Exercise instructions: Reproduce everything from the start of the items down to the line containing "tap(510, 529)", replacing "Instruction" with "Directive" and leaving all else unchanged.

Provided information:
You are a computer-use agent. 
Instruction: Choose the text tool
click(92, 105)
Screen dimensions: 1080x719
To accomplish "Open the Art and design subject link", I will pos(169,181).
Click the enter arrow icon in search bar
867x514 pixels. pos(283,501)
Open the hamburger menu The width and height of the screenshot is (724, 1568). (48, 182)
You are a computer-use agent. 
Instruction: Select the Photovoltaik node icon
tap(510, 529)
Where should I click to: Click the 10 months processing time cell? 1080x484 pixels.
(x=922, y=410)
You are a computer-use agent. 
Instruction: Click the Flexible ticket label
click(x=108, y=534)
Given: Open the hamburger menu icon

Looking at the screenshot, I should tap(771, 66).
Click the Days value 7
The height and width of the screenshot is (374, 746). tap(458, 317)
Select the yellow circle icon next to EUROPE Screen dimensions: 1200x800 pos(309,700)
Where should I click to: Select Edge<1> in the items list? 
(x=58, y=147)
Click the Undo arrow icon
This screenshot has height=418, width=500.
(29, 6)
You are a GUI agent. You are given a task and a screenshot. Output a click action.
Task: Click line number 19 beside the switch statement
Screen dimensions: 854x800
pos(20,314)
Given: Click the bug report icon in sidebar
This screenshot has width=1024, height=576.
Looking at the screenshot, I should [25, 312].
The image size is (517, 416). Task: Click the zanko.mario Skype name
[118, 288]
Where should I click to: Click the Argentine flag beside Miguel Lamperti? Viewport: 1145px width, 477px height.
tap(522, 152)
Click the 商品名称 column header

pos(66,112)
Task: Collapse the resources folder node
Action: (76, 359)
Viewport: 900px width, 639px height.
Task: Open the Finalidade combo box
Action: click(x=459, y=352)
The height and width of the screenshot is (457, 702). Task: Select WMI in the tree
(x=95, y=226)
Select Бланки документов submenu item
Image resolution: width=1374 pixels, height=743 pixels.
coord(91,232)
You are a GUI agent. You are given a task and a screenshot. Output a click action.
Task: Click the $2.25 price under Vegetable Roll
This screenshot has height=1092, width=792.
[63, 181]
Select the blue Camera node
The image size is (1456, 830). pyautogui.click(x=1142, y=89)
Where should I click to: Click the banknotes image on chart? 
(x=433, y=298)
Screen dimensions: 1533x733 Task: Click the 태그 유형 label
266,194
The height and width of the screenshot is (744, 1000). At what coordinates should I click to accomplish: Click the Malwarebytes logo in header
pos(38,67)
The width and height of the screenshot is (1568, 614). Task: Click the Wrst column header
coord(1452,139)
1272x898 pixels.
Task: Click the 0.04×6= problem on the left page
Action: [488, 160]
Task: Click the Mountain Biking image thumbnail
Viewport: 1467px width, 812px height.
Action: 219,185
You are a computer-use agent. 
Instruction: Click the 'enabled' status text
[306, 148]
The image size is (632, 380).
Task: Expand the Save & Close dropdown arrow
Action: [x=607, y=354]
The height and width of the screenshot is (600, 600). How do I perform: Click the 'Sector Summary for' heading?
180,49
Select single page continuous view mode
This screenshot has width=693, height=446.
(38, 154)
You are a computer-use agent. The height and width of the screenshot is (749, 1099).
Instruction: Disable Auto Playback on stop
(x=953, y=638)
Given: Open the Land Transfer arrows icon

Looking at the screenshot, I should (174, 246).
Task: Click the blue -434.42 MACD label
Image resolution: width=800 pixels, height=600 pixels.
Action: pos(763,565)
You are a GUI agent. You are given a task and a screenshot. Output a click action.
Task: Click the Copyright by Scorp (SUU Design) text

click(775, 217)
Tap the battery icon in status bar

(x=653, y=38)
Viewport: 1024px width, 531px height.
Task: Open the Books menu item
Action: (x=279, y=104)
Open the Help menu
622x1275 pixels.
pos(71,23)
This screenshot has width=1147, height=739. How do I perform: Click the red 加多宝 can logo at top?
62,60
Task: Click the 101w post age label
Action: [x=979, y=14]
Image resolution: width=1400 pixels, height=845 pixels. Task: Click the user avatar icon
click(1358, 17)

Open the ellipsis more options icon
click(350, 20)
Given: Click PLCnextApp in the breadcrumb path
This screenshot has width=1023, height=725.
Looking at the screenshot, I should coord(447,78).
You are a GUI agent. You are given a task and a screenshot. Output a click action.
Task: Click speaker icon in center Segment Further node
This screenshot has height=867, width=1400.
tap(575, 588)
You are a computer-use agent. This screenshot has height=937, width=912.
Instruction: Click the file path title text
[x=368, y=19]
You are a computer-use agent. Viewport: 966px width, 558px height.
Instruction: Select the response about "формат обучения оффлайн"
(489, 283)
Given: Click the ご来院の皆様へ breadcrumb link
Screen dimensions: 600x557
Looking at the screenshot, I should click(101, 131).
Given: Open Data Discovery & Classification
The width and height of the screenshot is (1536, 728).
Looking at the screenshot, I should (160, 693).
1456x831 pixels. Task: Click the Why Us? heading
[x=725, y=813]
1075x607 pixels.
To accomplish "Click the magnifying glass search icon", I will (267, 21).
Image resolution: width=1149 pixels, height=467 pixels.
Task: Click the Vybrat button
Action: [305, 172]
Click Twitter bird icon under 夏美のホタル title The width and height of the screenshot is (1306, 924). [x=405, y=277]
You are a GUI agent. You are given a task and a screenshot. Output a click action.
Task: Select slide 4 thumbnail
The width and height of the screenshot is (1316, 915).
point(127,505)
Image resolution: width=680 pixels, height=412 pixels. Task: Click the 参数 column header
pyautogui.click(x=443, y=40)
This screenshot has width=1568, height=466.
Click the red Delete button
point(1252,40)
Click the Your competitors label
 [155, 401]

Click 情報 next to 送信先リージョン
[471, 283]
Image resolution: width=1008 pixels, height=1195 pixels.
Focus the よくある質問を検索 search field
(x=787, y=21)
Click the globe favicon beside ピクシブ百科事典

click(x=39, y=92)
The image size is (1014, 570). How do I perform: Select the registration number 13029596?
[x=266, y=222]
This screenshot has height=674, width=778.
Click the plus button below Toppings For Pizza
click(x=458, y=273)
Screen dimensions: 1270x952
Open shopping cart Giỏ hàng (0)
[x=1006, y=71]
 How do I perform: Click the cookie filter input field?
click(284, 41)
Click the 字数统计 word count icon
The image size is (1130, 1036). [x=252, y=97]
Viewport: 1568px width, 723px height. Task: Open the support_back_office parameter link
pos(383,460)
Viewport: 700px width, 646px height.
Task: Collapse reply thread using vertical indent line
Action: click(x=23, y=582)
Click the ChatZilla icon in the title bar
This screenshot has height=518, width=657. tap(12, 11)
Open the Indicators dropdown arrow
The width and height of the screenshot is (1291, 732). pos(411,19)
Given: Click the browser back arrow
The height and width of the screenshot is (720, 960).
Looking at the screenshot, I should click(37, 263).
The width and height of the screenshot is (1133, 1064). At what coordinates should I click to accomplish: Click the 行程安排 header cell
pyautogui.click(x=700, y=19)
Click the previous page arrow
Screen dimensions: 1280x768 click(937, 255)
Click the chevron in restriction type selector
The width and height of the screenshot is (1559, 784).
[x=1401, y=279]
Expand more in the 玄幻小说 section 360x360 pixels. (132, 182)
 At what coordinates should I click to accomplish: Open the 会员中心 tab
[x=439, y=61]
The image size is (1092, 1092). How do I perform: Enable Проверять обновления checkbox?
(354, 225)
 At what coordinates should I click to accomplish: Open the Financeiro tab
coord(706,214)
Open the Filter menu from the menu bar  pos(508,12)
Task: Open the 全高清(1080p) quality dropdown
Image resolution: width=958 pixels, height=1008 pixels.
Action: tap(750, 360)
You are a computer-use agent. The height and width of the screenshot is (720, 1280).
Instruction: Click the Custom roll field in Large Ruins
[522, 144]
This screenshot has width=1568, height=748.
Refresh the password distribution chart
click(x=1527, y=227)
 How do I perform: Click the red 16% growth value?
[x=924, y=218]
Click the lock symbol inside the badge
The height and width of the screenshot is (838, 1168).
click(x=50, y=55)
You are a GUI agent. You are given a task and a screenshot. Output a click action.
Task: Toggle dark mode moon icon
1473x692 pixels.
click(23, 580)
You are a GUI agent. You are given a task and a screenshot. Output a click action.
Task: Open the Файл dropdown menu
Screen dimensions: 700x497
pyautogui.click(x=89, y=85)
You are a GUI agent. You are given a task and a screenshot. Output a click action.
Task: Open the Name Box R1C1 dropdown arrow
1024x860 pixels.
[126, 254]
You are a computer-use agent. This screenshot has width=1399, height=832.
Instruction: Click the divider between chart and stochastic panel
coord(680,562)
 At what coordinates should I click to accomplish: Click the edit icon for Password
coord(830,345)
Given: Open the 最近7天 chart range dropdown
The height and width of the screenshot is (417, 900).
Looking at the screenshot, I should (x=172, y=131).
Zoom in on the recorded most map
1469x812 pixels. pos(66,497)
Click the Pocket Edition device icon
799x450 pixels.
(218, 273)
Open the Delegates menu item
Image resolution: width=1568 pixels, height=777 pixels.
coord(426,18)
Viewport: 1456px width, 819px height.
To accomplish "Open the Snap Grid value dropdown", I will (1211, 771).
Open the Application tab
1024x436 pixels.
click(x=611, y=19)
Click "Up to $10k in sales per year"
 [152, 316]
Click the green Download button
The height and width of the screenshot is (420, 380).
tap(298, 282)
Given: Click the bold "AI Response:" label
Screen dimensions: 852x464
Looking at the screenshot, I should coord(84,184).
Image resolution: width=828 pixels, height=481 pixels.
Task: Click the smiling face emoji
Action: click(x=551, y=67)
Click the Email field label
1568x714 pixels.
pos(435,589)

Result:
You are a computer-use agent. 
Directive: Choose the text tool
click(92, 105)
Screen dimensions: 1080x719
To accomplish "Open the Art and design subject link", I will pos(169,181).
Click the enter arrow icon in search bar
867x514 pixels. pos(283,501)
Open the hamburger menu The width and height of the screenshot is (724, 1568). (48, 182)
You are a computer-use agent. 
Directive: Select the Photovoltaik node icon
tap(510, 529)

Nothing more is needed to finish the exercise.